It is common for cases involving employment issues, such as wage violations, discrimination, and whistleblower claims, to be filed in federal court due to the interplay between applicable state and federal laws. In certain cases, a federal law may preempt a state law and, therefore, a claim that may be valid under state law will be dismissed. In some cases, however, the court will conclude that state law should prevail.
This was the case in a recent decision set forth by the Third Circuit Court of Appeals, in which the court rejected a claim that the Federal Administration Aviation Authorization Act (FAAAA) preempted New Jersey law in a case alleging wage violations.

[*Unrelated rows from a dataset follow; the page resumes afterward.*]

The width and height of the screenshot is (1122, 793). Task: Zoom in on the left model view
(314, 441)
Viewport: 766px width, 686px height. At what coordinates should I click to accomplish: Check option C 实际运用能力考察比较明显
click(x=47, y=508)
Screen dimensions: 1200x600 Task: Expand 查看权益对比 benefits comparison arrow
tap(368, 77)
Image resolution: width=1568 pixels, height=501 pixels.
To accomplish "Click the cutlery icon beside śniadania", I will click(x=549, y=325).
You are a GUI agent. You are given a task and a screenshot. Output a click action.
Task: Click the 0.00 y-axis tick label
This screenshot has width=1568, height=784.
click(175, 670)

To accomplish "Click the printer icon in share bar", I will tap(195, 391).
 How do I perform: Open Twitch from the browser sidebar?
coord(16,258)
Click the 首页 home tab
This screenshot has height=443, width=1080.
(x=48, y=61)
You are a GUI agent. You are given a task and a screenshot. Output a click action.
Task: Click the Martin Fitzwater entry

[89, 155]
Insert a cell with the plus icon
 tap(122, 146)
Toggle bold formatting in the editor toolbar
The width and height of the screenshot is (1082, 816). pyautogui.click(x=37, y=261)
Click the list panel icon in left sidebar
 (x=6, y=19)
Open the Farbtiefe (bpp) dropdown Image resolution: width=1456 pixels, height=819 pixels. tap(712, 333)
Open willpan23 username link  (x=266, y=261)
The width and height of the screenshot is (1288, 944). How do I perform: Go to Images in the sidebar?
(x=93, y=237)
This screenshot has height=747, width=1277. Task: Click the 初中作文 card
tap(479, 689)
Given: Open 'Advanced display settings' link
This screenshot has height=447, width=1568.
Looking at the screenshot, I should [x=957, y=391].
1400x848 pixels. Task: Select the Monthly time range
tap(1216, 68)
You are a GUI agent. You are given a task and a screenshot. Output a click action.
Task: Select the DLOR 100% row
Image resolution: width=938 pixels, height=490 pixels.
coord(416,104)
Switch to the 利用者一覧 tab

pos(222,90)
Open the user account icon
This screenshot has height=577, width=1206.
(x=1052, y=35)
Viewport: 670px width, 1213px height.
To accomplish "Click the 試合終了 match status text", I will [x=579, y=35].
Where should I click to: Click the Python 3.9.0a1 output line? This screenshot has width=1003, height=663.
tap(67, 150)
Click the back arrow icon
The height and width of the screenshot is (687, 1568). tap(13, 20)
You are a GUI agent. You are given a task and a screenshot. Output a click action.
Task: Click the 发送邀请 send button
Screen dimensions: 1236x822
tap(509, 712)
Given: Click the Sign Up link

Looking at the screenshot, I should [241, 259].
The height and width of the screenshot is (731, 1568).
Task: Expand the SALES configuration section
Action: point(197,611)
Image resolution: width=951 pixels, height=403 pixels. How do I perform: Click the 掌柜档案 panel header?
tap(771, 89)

If you believe your employer failed to pay you the appropriate wages for the hours you worked, you should speak with a skilled New Jersey overtime rights attorney as soon as possible to determine your options for pursuing any wages you may be owed.
Facts Regarding the Plaintiffs’ Employment
The plaintiffs, who were delivery drivers for the defendant, filed a class action lawsuit against the defendant, alleging that the defendant violated the New Jersey Wage Payment Law (“NJWPL”) and the New Jersey Wage and Hour Law (“NJWHL”) by incorrectly classifying them as independent contractors. The defendant filed a motion for judgment on the pleadings, arguing that the FAAAA preempted New Jersey law. The court denied the defendant’s motion, after which the defendant appealed.